- **SOURCE EXTRACT**
And second, the UK may be being required to surrender increasing numbers of individuals to face prosecution under the EAW, but the overwhelming majority (96%) of those are not British nationals – and presumably, on that basis alone, there would not be much appetite to keep them here!
 
Turning then to the two particularly serious criticisms of the EAW.  First, it has resulted in a number of British suspects being surrendered to countries where they then face excessive periods in prison before trial – bail being notoriously difficult to attain as a foreign suspect. Any such instance is unhappy and unacceptable and it certainly fuels the critics who push for the UK’s withdrawal. But alternative options to improve the situation do exist and we would submit that they are preferable to opting-out. For one, the EAW legal instrument could be amended to permit the requested state to postpone the execution of the warrant until the issuing state is ready to proceed with trial, and the UK could push for this. Along these lines, recent amendments to UK law (see further below) mean that a suspect will not be handed over on the basis of an EAW unless he or she has been charged by another Member State.

Another route is to implement an EU measure which specifically tackles this problem - the so called ‘European Supervision Order’. Adopted in 2009, the ESO enables a suspect or defendant who has been granted a pre-trial non custodial supervision order (bail) in another Member State to be supervised in their home MS until such time as their trial takes place. This instrument would allow foreign suspects to be transferred home while awaiting trial and equally, UK nationals to return home while they are on bail. For sensible reasons therefore, this measure is among the 35 instruments which the current government is seeking to opt-back in to.

Finally, a longer term way of addressing the EAW problem is to address its root causes – namely to force those Member States whose criminal justice systems are deficient in these respects to improve the way they treat suspects and defendants. The UK government appears willing to participate partly in this agenda to ensure minimum standards of procedural safeguards to those who find themselves caught up in the criminal justice system (including victims) across the whole EU. To be sure, agreement on these issues across Europe is not easy, but it is a measure of the level of commitment to ensuring fairness and justice that efforts are made to secure appropriate safeguards and standards of protection in addition to securing speedy and effective prosecutions.

- **GIVEN TASK 1**
Copy out the rows word for word, beginning at the line that has "Click the Airtable logo" and stopping after the line that has "coord(233,284)".

- **DATA SHOWN**
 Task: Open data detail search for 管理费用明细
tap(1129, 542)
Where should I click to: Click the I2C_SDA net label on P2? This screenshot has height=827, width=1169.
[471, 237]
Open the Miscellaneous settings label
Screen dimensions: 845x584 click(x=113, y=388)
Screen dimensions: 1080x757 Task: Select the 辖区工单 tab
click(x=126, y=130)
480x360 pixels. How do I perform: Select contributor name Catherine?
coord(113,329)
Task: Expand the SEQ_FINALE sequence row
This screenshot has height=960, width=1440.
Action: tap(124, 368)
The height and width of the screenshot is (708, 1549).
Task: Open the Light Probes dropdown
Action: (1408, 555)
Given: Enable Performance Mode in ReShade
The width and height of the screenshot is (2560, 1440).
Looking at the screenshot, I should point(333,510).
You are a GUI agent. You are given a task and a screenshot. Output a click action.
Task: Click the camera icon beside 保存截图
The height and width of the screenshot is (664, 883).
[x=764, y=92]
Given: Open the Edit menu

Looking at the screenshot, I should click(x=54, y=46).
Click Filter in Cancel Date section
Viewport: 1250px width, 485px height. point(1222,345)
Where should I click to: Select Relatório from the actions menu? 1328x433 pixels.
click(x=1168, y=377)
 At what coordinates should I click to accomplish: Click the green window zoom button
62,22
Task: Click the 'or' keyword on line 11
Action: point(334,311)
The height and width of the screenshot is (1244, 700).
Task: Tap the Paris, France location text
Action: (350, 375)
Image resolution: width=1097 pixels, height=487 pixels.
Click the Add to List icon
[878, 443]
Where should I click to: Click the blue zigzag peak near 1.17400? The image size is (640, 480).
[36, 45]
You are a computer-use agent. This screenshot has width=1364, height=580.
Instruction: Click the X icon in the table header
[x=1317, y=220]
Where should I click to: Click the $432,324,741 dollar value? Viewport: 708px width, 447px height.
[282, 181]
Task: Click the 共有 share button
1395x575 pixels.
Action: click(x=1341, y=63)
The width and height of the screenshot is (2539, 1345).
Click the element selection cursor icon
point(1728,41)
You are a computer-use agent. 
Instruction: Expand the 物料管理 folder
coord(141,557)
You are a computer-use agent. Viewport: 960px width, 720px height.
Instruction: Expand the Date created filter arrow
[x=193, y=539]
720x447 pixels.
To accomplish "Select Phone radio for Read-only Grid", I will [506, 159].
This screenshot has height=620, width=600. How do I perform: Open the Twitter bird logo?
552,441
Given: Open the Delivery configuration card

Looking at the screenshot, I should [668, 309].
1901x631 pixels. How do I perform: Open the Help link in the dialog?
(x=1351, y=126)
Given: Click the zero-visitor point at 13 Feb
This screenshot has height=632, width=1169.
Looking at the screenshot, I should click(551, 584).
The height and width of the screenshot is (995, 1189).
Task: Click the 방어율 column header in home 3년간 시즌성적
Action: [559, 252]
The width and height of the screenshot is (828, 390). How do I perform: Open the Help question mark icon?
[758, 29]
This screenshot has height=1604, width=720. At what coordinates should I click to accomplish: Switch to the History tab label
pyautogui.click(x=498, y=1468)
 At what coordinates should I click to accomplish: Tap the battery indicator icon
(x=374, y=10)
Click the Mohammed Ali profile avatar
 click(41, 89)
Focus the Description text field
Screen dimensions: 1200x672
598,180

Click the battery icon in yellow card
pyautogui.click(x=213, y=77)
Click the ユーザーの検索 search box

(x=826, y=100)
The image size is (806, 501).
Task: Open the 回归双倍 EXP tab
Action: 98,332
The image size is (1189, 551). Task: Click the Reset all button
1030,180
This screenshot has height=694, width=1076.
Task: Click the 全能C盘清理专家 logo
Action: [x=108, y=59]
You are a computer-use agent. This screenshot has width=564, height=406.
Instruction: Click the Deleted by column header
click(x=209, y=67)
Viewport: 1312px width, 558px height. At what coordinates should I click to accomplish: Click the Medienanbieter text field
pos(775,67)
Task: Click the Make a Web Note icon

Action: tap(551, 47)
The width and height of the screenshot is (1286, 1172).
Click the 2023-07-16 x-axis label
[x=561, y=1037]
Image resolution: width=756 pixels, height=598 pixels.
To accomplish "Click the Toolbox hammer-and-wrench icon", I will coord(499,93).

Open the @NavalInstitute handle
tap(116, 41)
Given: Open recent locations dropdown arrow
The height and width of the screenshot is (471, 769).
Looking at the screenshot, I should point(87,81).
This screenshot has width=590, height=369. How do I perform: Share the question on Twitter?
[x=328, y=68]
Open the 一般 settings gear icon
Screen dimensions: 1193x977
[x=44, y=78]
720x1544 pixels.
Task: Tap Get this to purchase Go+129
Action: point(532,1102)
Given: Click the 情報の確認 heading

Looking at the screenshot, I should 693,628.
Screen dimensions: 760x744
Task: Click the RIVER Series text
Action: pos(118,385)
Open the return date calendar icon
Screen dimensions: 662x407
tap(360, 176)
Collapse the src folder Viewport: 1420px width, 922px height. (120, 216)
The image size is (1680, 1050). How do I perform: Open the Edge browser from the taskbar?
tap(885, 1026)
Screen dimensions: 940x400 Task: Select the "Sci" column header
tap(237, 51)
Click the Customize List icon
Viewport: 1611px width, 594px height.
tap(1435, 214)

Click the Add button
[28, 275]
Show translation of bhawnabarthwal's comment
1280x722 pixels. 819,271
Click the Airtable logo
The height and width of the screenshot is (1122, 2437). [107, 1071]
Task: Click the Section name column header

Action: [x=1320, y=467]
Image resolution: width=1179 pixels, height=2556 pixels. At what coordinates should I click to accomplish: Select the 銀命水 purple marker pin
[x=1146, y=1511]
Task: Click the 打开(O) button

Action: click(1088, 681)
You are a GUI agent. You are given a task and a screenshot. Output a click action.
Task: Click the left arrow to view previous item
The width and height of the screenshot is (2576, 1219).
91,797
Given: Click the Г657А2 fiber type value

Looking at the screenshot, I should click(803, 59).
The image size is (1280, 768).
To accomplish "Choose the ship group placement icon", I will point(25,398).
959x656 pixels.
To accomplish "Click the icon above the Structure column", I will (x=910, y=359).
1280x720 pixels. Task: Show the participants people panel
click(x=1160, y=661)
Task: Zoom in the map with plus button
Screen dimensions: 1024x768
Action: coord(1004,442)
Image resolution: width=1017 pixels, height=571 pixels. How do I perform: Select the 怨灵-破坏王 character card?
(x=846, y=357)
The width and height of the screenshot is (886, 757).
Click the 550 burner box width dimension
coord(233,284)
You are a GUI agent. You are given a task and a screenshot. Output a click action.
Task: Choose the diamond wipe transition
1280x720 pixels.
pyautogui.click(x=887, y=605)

- **GIVEN TASK 2**
Decide whether each statement agrees with the passage on the European Arrest Warrant. Answer yes or no for each, and quote the words of the passage that decide it.
(a) The European Supervision Order was adopted in 2009.
(b) Most of the individuals the UK surrenders under the EAW are British nationals.
(c) The current government is seeking to opt back in to the European Supervision Order.

- **FULL SOLUTION 1**
Click the Airtable logo
The height and width of the screenshot is (1122, 2437). [107, 1071]
Task: Click the Section name column header

Action: [x=1320, y=467]
Image resolution: width=1179 pixels, height=2556 pixels. At what coordinates should I click to accomplish: Select the 銀命水 purple marker pin
[x=1146, y=1511]
Task: Click the 打开(O) button

Action: click(1088, 681)
You are a GUI agent. You are given a task and a screenshot. Output a click action.
Task: Click the left arrow to view previous item
The width and height of the screenshot is (2576, 1219).
91,797
Given: Click the Г657А2 fiber type value

Looking at the screenshot, I should click(803, 59).
The image size is (1280, 768).
To accomplish "Choose the ship group placement icon", I will point(25,398).
959x656 pixels.
To accomplish "Click the icon above the Structure column", I will (x=910, y=359).
1280x720 pixels. Task: Show the participants people panel
click(x=1160, y=661)
Task: Zoom in the map with plus button
Screen dimensions: 1024x768
Action: coord(1004,442)
Image resolution: width=1017 pixels, height=571 pixels. How do I perform: Select the 怨灵-破坏王 character card?
(x=846, y=357)
The width and height of the screenshot is (886, 757).
Click the 550 burner box width dimension
coord(233,284)

- **FULL SOLUTION 2**
(a) Yes: "Adopted in 2009, the ESO enables a suspect or defendant who has been granted a pre-trial non custodial supervision order (bail) in another Member State to be supervised in their home MS"
(b) No: "the overwhelming majority (96%) of those are not British nationals"
(c) Yes: "this measure is among the 35 instruments which the current government is seeking to opt-back in to"